Os economistas, muitas vezes, encontram falhas na maneira como a informação de cariz económico é divulgada pelos jornalistas. Isso é comum em temas como o OGE, o balanço financeiro de um banco, o volume de investimento de uma fábrica como os resultados do leilão dos títulos do tesouro, só para exemplificar.
Quando isso sucede, eles acusam rapidamente a imprensa de desconhecimento, distorção e uma ênfase equivocada sobre um aspecto diferente do preferível. Ademais, os jornalistas são acusados com e sem razão: com razão, na medida em que muitas vezes se revela um gritante desconhecimento dos fundamentos económicos; e sem razão, na medida em há também algumas falhas de comunicação dos próprios economistas que fazem discursos incompreensíveis e longe das reais preocupações dos cidadãos.
Os economistas-académicos estão muitas vezes preocupados com as questões de política e esforçam-se em elaborar teses ou desenhar insights para os políticos. Este exercício nem sempre resulta frutífero no espaço público. Por alguma razão, segundo a observação do estudioso Richard Parker da Universidade de Harvard, os Media preferem os analistas (no caso Americano de Wall Street).

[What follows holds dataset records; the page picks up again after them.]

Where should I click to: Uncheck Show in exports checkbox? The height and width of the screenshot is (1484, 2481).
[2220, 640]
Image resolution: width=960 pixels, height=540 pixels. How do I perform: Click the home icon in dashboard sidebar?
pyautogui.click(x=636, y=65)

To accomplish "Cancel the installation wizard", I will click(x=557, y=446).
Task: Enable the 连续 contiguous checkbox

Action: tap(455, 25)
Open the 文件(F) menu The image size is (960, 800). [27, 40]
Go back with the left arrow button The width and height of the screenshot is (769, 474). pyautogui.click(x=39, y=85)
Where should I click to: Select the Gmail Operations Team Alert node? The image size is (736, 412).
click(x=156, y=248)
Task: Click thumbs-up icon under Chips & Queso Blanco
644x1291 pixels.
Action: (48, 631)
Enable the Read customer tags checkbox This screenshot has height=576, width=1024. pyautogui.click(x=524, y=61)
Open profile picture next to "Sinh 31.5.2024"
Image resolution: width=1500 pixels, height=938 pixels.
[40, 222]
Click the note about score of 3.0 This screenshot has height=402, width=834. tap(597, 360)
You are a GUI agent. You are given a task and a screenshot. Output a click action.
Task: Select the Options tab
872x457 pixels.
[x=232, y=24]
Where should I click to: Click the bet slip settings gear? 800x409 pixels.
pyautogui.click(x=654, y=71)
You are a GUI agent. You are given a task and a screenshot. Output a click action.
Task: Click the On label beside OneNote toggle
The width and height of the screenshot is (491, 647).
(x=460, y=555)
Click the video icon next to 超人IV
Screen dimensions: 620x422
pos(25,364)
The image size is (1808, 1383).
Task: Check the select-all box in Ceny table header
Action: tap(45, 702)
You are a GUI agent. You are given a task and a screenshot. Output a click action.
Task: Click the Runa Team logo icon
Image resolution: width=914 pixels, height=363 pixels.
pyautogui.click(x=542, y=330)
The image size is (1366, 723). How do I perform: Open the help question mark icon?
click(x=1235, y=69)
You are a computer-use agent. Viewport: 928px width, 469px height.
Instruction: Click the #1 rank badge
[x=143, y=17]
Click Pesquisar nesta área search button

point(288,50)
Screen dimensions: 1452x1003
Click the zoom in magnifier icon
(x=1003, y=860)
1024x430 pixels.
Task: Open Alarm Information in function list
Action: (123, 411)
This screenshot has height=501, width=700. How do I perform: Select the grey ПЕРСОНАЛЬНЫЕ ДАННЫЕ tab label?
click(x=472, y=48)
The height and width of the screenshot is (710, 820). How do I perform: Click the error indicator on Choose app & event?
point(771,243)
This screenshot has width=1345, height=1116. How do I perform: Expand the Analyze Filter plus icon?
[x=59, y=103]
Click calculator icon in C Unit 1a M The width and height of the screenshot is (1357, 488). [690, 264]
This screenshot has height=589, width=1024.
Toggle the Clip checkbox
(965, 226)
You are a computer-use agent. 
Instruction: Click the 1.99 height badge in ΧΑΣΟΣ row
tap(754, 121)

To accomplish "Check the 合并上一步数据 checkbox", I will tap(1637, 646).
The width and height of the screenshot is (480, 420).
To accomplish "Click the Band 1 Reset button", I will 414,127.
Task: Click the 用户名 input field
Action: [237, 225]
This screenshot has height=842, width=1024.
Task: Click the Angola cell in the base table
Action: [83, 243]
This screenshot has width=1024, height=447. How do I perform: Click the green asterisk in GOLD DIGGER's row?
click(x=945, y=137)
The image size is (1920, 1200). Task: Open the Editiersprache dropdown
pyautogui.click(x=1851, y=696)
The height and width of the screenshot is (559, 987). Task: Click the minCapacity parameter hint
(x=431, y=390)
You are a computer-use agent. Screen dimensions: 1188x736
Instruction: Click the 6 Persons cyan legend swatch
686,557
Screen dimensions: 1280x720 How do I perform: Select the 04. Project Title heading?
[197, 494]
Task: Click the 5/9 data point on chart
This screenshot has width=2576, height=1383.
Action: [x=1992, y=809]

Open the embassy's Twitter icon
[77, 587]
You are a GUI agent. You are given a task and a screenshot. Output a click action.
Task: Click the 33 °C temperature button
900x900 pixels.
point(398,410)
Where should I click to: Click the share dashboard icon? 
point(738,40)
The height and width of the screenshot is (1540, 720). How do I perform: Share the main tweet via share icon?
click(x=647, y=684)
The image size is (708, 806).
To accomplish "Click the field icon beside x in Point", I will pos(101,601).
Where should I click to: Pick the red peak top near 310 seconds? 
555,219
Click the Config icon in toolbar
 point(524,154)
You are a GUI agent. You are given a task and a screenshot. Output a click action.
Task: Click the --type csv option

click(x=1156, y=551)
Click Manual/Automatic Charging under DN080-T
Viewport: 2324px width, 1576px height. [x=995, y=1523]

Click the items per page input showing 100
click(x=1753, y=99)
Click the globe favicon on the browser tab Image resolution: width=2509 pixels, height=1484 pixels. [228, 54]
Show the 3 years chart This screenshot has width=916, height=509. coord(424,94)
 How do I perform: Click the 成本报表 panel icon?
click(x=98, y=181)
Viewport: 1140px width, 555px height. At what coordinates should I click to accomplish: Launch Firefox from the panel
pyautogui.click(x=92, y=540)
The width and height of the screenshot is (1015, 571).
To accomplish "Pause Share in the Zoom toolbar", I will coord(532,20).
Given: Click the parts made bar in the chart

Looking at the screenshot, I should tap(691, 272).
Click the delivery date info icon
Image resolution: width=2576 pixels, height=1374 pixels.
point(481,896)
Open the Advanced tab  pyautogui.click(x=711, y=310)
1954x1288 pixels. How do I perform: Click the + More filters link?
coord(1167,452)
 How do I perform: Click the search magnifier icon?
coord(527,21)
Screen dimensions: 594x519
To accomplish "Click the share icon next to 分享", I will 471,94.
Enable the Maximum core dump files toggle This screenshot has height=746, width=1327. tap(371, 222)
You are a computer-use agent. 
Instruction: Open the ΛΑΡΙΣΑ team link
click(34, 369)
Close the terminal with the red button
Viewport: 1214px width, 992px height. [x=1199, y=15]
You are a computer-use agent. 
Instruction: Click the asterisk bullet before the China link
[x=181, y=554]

Claramente, a questão de Parker é a de perceber o caminho para ultrapassar esta situação. E a sua resposta é inequívoca: os jornalistas devem melhorar o seu nível de literacia económica. E se isso é tão válido para a imprensa norte-americana, como ele sublinha, imaginemos o que dizer da realidade angolana... Foi claramente este o propósito de um curso ministrado pelo Instituto de Formação em Finanças Públicas e dirigido aos jornalistas angolanos que abordam quotidianamente as questões de economia e finanças públicas. É importante também realçar a necessidade de uma maior especialização dentro das questões económicas.
Por isso mesmo, é fundamental dotar os jornalistas de conhecimentos técnicos sobre o funcionamento do sistema económico nacional, com vista a garantir melhorias na compreensão da opinião pública e uma correcta abordagem dos fenómenos de natureza económica e financeira e das medidas do executivo para fazer face ao dilema actual, ou seja, uma reforma estrutural que nos permita abandonar o modelo de monocultura fiscal.
Os Media devem ter um maior e melhor domínio e um espaço cada vez maior sobre as diferentes áreas e questões de economia e financeira que interessam aos particulares, empresas, famílias e outras entidades. E há sinais claros de que as questões económicas deixarão de ter um tratamento politizado e de que se procura explorar devidamente outras plataformas tecnológicas para a disseminação deste género de informação.